Die Ehrenhaftigkeit (Rittertreue)
An der Vorderfläche sieht man ein herausgebrochenes Schloss, an dessen Stelle sich die zersplitterte Holzunterlage zeigt. Die bildliche Darstellung ist eine weibliche Figur im Blumengarten, welche die Ehrenhaftigkeit (Rittertreue) bezeichnet, und von vier Männern mit Spruchbändern umgeben ist.
- Die drei rechts sprechen: „Loiautet. est mort.“ (Ehrenhaftigkeit bzw. Rittertreue ist tot.)
- Der links sagt: „parles. bas. Loiautet. doert.“ (Sprecht leise, Treue schläft.)
- Die Treue antwortet: „je. ne. sui. morte. ne. en dormi. mais. nus. de. vous. n. atture.“ (Ich bin weder tot noch eingeschlafen, aber keiner von Euch kümmert sich um mich).

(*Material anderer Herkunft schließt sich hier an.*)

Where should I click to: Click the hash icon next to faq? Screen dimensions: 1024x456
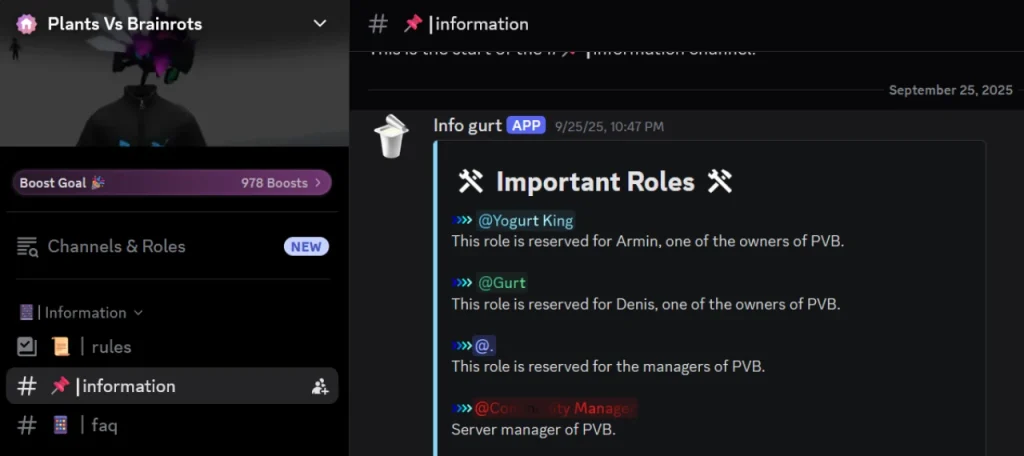27,426
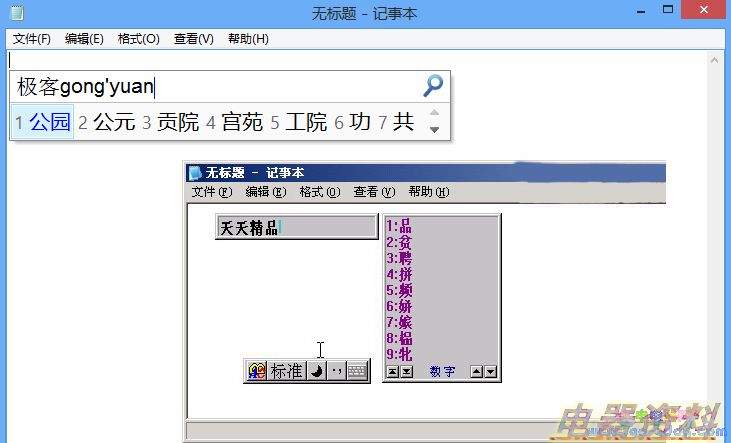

Obwohl sich diese Sprüche reimen, so sind es doch keine Verse, sondern nur für die Darstellung gemachte, erklärende Bandschriften. Derartiges Französisch fabrizierte man damals in England, weshalb das Kästchen auch in England gefertigt sein könnte. [1] Da der Stil der Arbeit, wie die dargestellten Trachten sowohl für einen französischen als auch für einen englischen Ursprung sprechen, so übt dieses auf die Kleidung keinen Einfluss aus.
Rückseite[]

Meerwunder
Die Rückseite des Kästchens zeigt die in der mittelalterlichen Dichtung häufig vorkommenden Meerwunder. So sieht man eine Sirene, deren Oberteil in das Kostüm einer Dame des 14. Jhds. gekleidet ist und nach unten hin in einen Fischschweif endet. Sie trägt einen Spiegel in ihrer Rechten als Symbol der Eitelkeit. Ihr gegenüber befindet sich ein Ritter, der ebenfalls in einen Fisch ausläuft.
Nebenseiten[]
Die beiden Nebenseiten zeigen je ein liebendes Paar, welches einen Schild als Zeichen seiner Familie hält. An diesen Seiten erkennt man, dass dieses interessante Werk des Mittelalters schon in früher Zeit restauriert wurde, indem man ein sehr ähnliches Kästchen zerschnitt und mit dessen Teilen das vorliegende ergänzte. Daher sind auch die Schilde ohne Bildwerk durch Lederstücke ersetzt. So erkennt man z.B. auch den Unterteil eines Mannes mit dem nicht darauf passenden Oberteil eines anderen, und die dargestellte Dame bekam ein noch weniger passendes Oberteil.
Quellen[]
- Hefner-Alteneck, Jakob Heinrich von. Trachten, Kunstwerke und Geräthschaften vom frühen Mittelalter bis Ende des achtzehnten Jahrhunderts (Internet Archive). Band 1-10 : nach gleichzeitigen Originalen. Frankfurt am Main : H. Keller, 1879. Bd. III, S. 33 f., Tafel 206, 207.
Einzelnachweise[]
- ↑ Mitteilung von Professor Dr. Konrad Hofmann, München, 1879.